Di dekat Ubud misalnya, ada sebuah desa kuno yang memiliki konsentrasi peninggalan sejarah yang padat di satu area. Desa Pejeng Kangin, namanya. Lokasinya di Kecamatan Tampaksiring, Kabupaten Gianyar, sekitar satu jam berkendara dari kawasan Kuta.
Konon, kawasan ini merupakan pusat pemerintahan Kerajaan Bali Kuno yang melahirkan sejumlah raja besar dari Dinasti Warmadewa. Setelah penyerbuan Patih Gajah Mada, pusat kerajaan tersebut kemudian dipindahkan ke Gelgel, sementara Pejeng sendiri menjadi lokasi istana Dalem Tarukan.
Nama Pejeng sendiri mulai dikenal dunia sejak ditemukannya nekara perunggu terbesar di dunia. Dinamai Bulan Pejeng, nekara yang merupakan salah satu media pemujaan sakral tersebut diperkirakan berasal dari masa perundagian yang berkembang sekitar 2.000 tahun silam.
Diyakini sebagai nekara terbesar di dunia, banyak legenda yang mengisahkan asal-usul artefak berstatus Benda Cagar Budaya ini. Salah satunya menceritakan kalau nekara tersebut dibuat dari material luar angkasa, dan dulunya merupakan salah satu roda dari sebuah kereta langit. Suatu hari, roda tersebut lepas, lalu jatuh dan mendarat di bumi.

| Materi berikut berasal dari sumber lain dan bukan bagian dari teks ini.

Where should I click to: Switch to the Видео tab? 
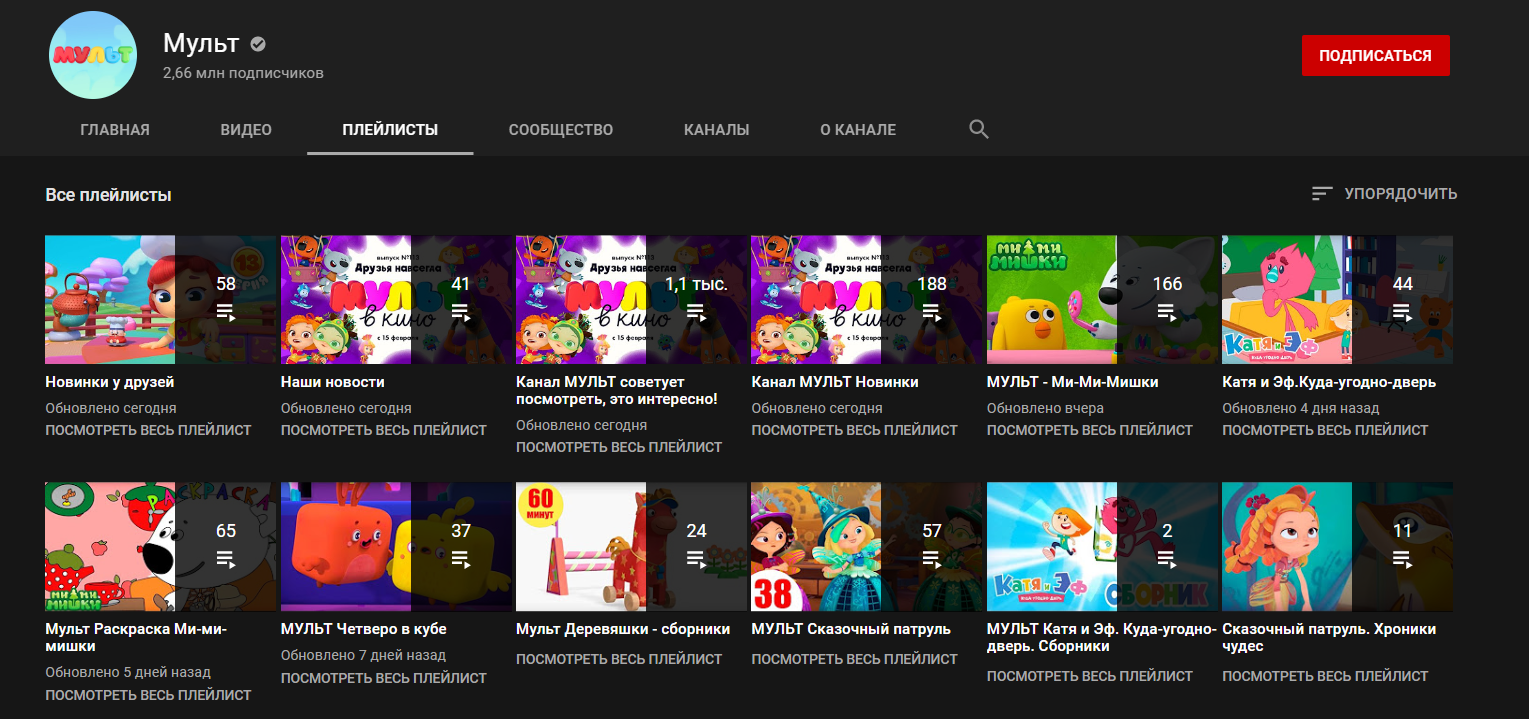pyautogui.click(x=246, y=130)
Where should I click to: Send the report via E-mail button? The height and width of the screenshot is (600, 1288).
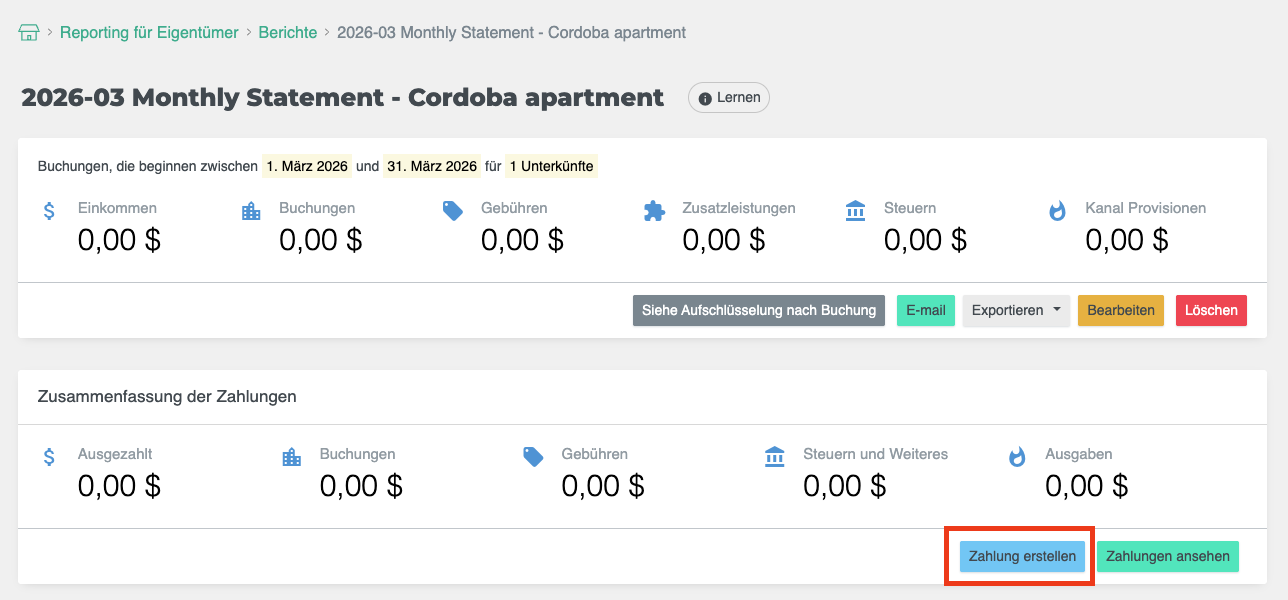(x=926, y=310)
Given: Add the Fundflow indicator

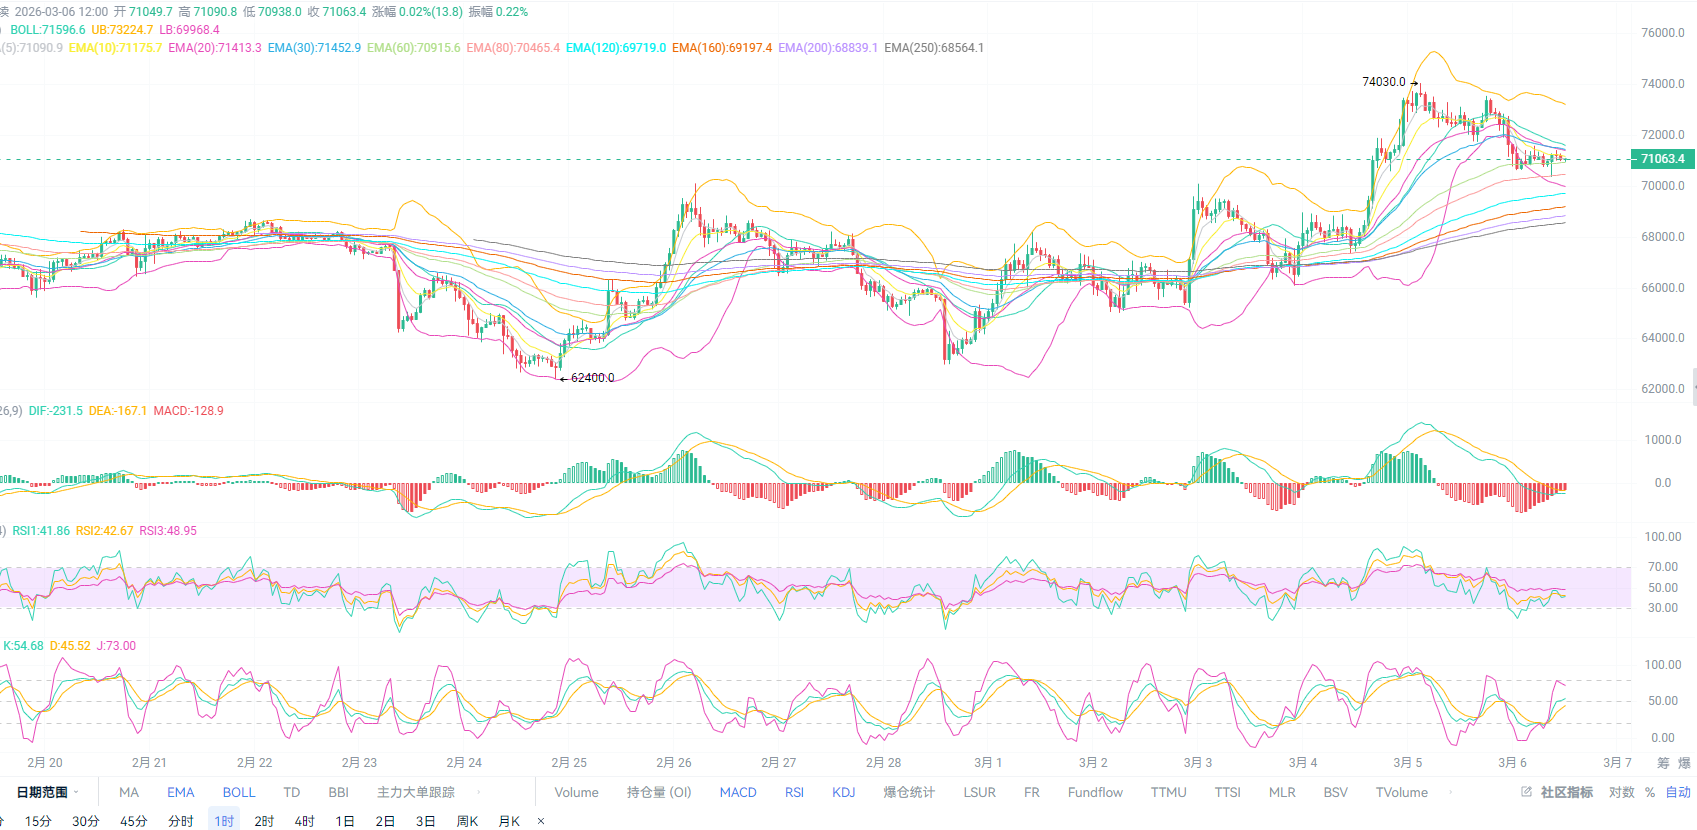Looking at the screenshot, I should click(1095, 792).
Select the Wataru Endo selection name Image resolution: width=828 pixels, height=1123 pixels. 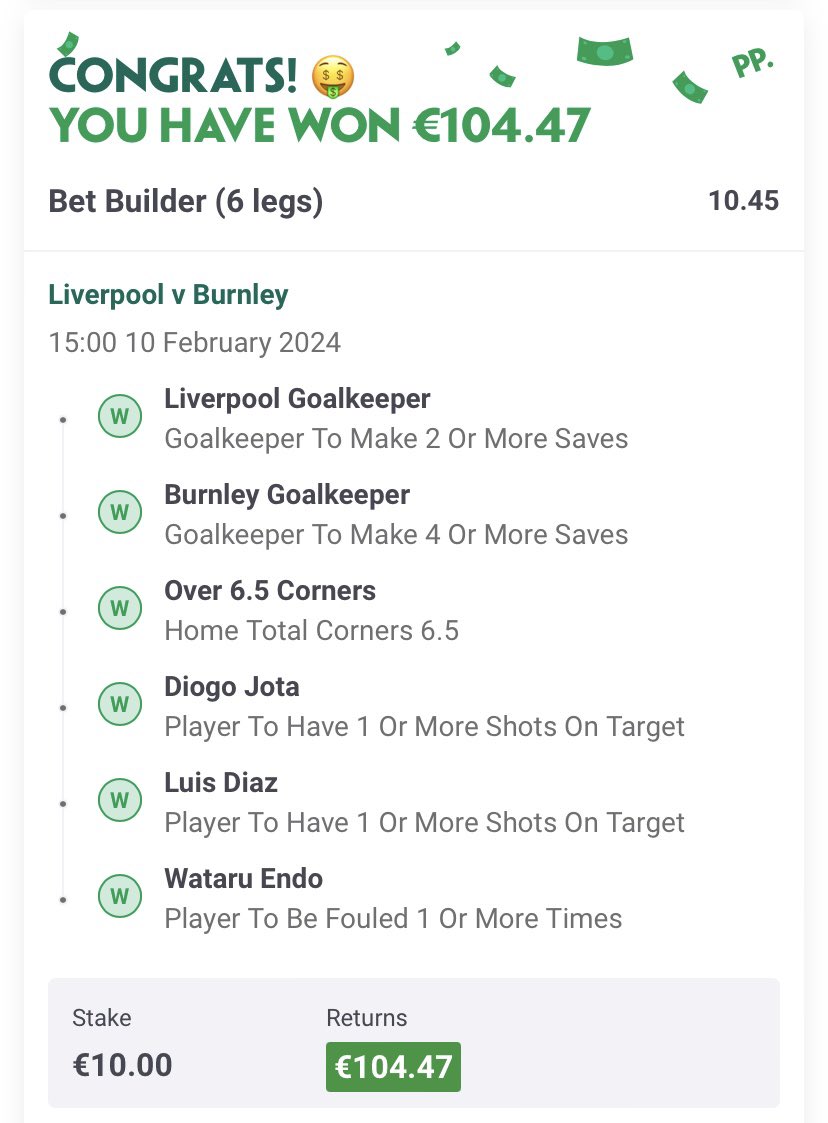[x=244, y=879]

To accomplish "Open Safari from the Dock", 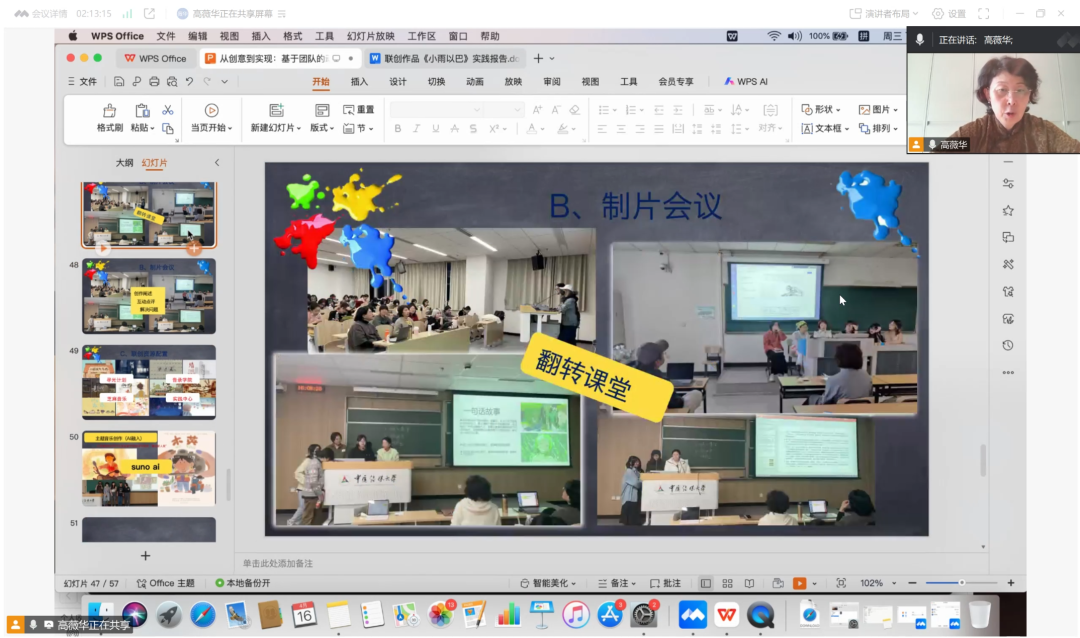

Terlepas dari benar tidaknya legenda tersebut, nekara setinggi 186,5 cm tersebut memang memiliki ukuran dan motif hiasan yang unik. Begitu memesonanya nekara ini hingga seorang seniman Belanda, W.O.J. Nieuwenkamp, nekat memanjat Pura Penataran Sasih, tempat disimpannya artefak tersebut, untuk mengukur dan melukisnya secara detail.
Menyimpan Ratusan Arca Kuno
Beranjak dari Pura Penataran Sasih, kamu dapat menuju yang masih berada di Desa Pejeng. Dibangun pada 1960, museum ini tidak saja bertanggung jawab atas koleksi di dalam ruangan, namun juga ratusan arca, candi, dan pura yang bertebaran di desa-desa sekitarnya dan sebagian berada di rumah-rumah warga.
Saking banyaknya, kamu dapat dengan mudah menemukan situs-situs tersebut saat menjelajahi desa ini. Bahkan, persis di seberang museum, terdapat bentangan sawah luas yang selama berabad-abad menyimpan patung Arjuna dalam balutan jubah pertapaan dengan dua abdinya yang setia, Tualen dan Merdah. Hanya dinaungi atap seadanya, sang Arjuna bagai menemani para petani yang kerap menumpang makan siang di situ.
Menurut Stuart O. Robson dalam tulisannya berjudul “The Ancient Capital of Bali”, bentangan sawah ini bisa jadi merupakan kawasan hunian di masa lalu, sehingga tidak mengejutkan jika kerap ditemukan arca di banyak tempat di desa ini.
Pura Penataran Sasih maupun Museum Arkeologi Gedong Arca dapat dikunjungi secara gratis. Pura Penataran Sasih buka tiap Senin-Jumat pukul 11:00-05:30 dan Sabtu pukul 11:00-15:30. Sementara Museum Gedong Arca beroperasi tiap Senin-Jumat pukul 07:30-16:00.